Liberata casa di nonna Rosa: grazie, se si vuole si può

Liberata casa di nonna Rosa: grazie, se si vuole si può

Neanche il tempo di lasciar asciugare l'inchiostro sulle copie del Giornale di ieri, e la signora Rosa ha riavuto la sua casa. L'appello accorato lanciato alle autorità - Questore e Prefetto in primo luogo - perché non abbandonassero al suo destino una donna anziana, privata della sua casa da un racket spietato mentre si trovava in ospedale, non è rimasto inascoltato. Questo induce alla gratitudine per la solerzia della risposta dello Stato (il «segnale immediato» di cui parla giustamente il Questore), e racconta - consolazione non da poco, di questi tempi - che un qualche ruolo la libera stampa continua a poterlo esercitare. E però pone inevitabilmente anche delle domande: quante altre donne, in questo Paese, vivono il dramma di Rosa? Quante sono costrette a risalire ogni giorno le scale, portando al braccio la borsa della spesa e nel cuore la domanda: troverò ancora la mia casa, il mio guscio, le povere, piccole cose che per me sono tutto? O dentro, tra le mie cose, ci sarà gente senza volto che il prepotente di turno ha voluto al mio posto? E chi mi ridarà la mia casa?
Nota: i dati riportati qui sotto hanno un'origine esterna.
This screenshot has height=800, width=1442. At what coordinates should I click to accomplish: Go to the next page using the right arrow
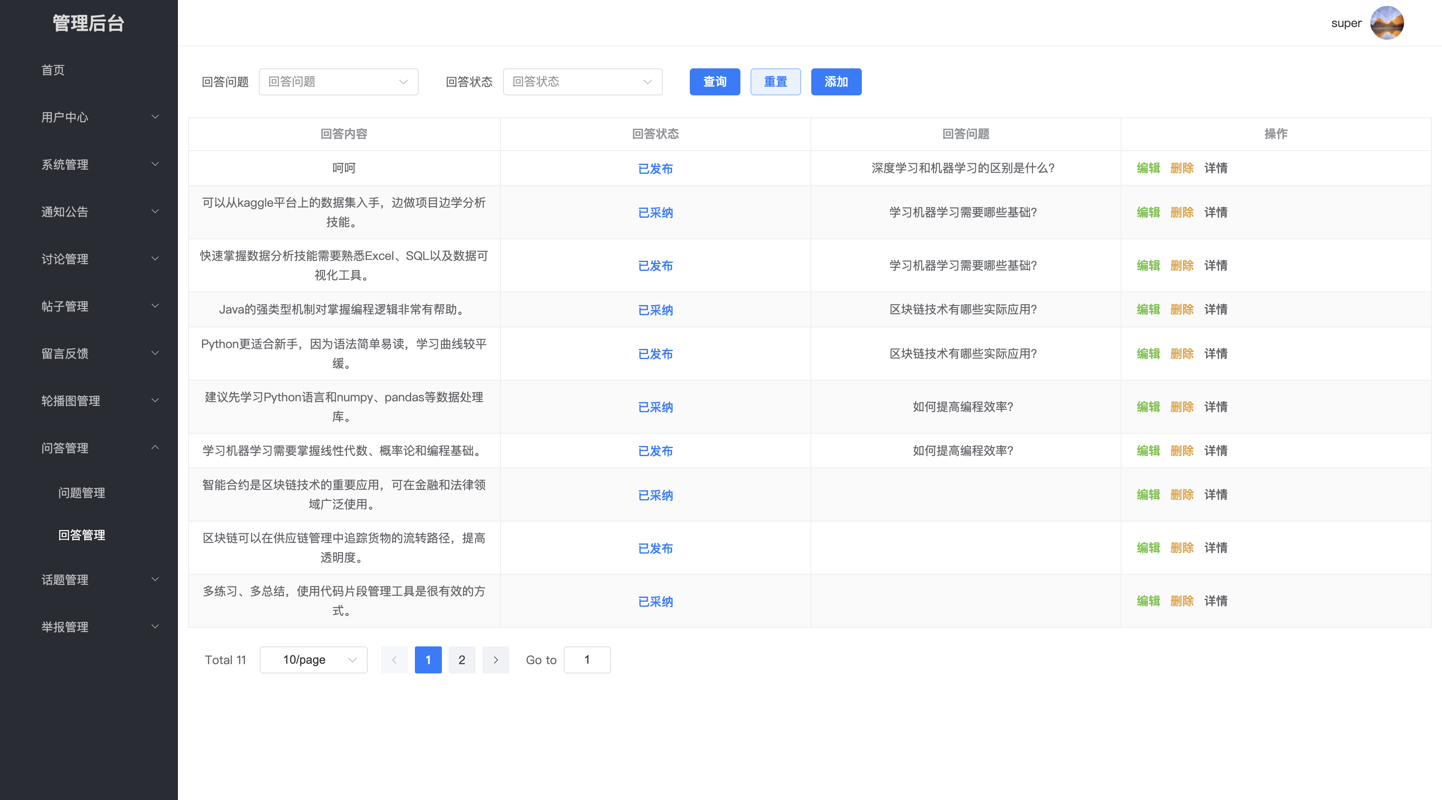[495, 659]
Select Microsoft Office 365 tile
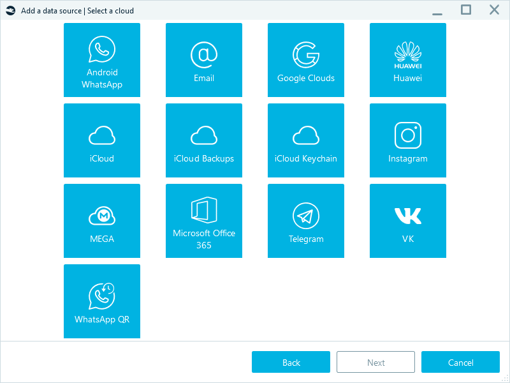 (204, 221)
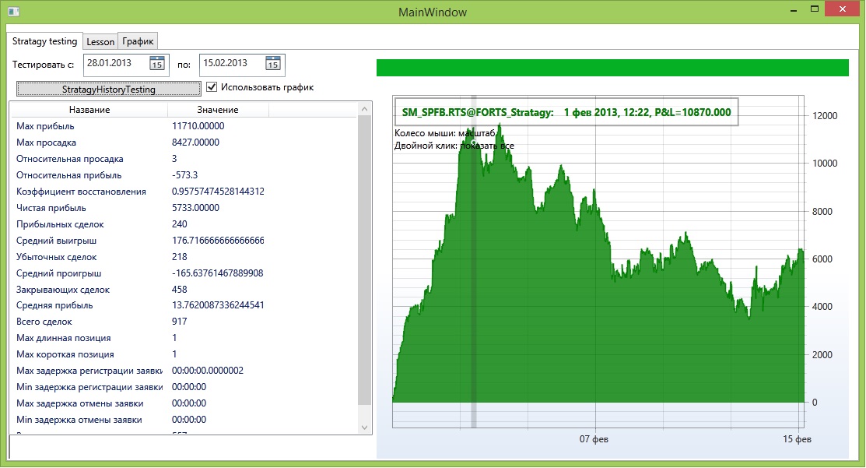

I blindati della Celere che ieri restituiscono a Rosa la sua casa dicono che difendere gli indifesi è possibile oltre a

essere giusto. Servono risorse, certo: ma servono soprattutto volontà, direttive politiche, la consapevolezza che l'essenza di uno Stato è anche difendere i deboli contro i prepotenti. Senza aspettare un articolo di giornale.